** Begin **

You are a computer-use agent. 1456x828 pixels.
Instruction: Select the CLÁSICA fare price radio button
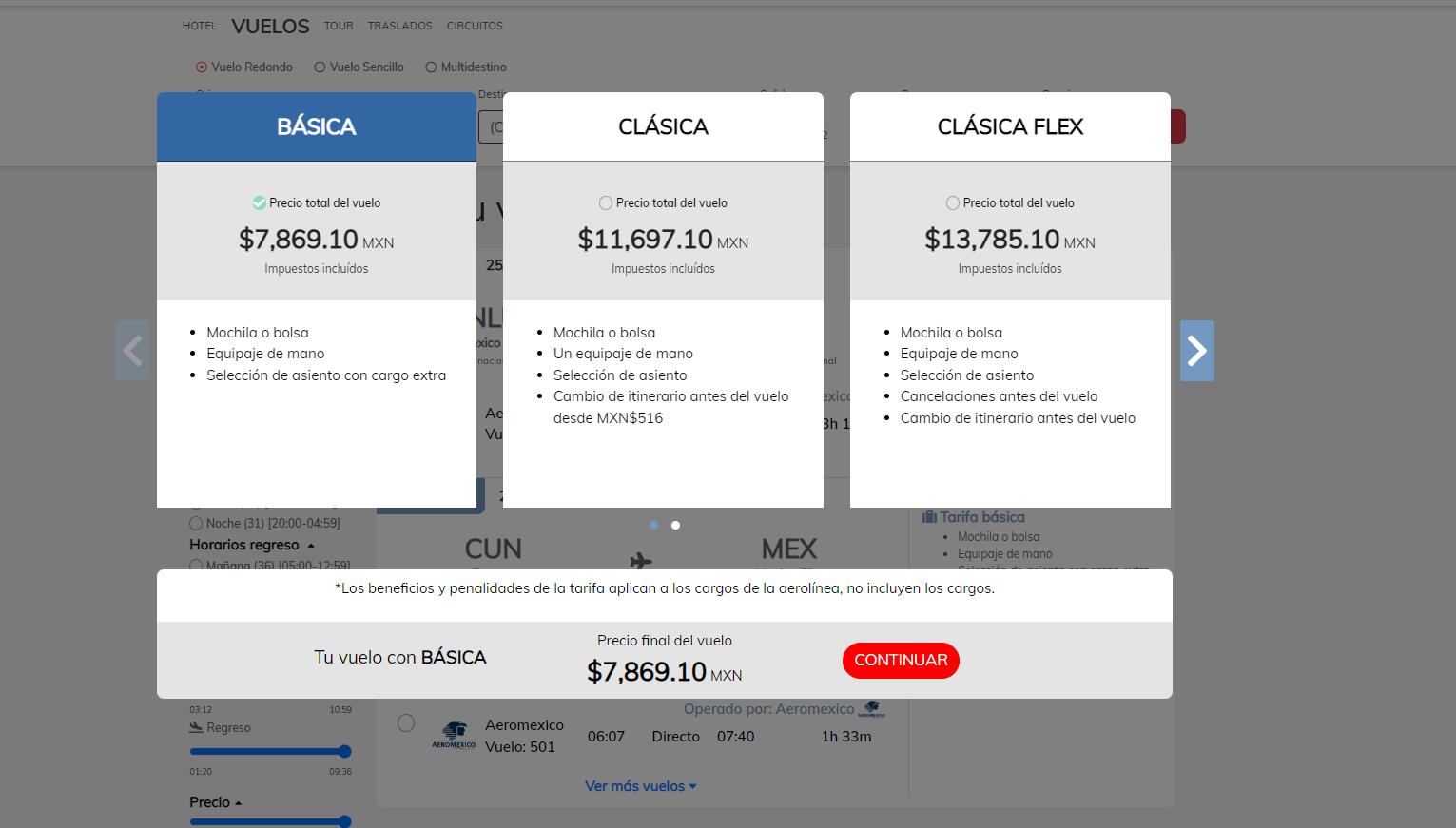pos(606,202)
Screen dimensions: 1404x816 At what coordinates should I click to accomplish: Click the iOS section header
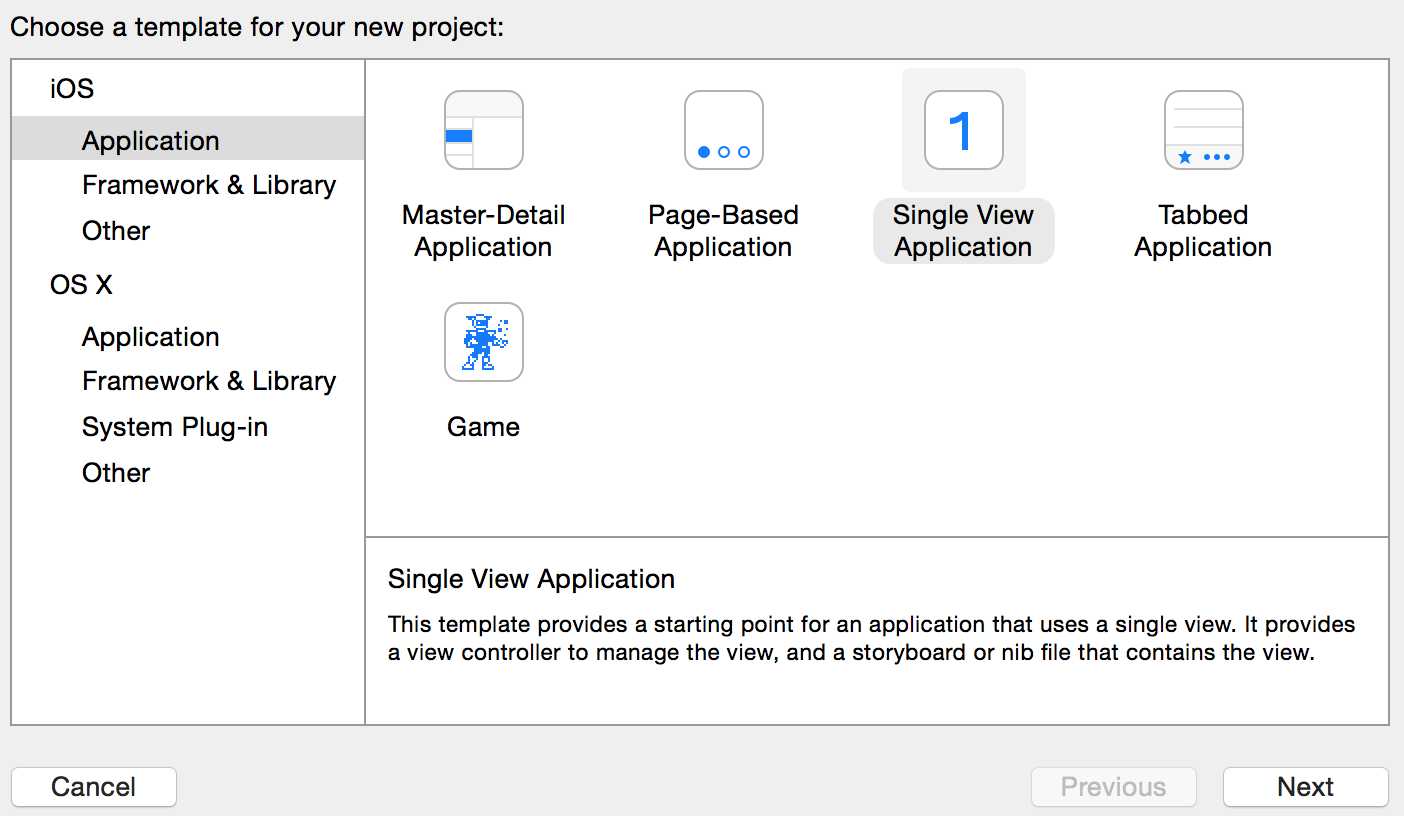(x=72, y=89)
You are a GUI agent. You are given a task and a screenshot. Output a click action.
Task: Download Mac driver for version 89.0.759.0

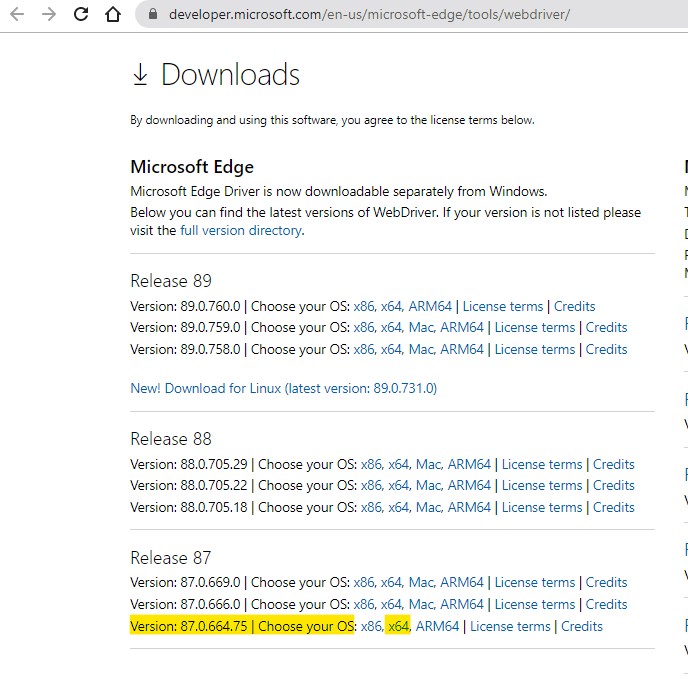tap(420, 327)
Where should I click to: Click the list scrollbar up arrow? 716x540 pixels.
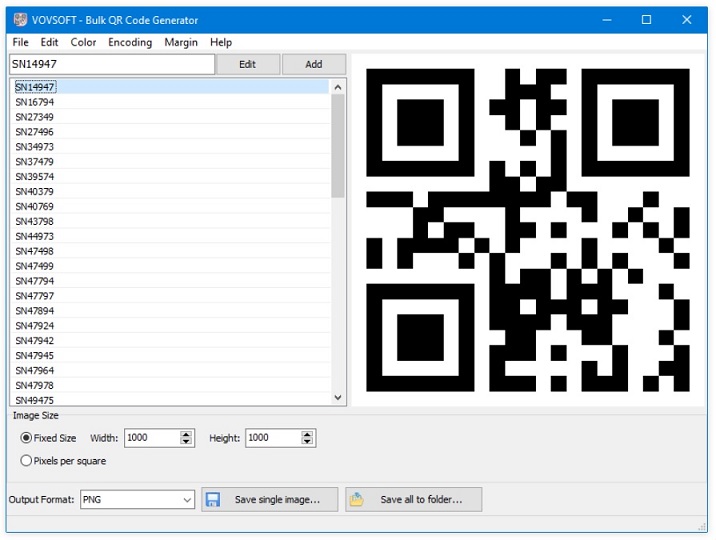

** End **

■ WORK TO BE COMPLETED: Rewrite the lines above as a numbered list, skipping blank lines and omitting the pictures.

■ RESPONSE TO THIS TASK:
1. You are a computer-use agent. 1456x828 pixels.
2. Instruction: Select the CLÁSICA fare price radio button
3. pos(606,202)
4. Screen dimensions: 1404x816 At what coordinates should I click to accomplish: Click the iOS section header
5. (x=72, y=89)
6. You are a GUI agent. You are given a task and a screenshot. Output a click action.
7. Task: Download Mac driver for version 89.0.759.0
8. tap(420, 327)
9. Where should I click to: Click the list scrollbar up arrow? 716x540 pixels.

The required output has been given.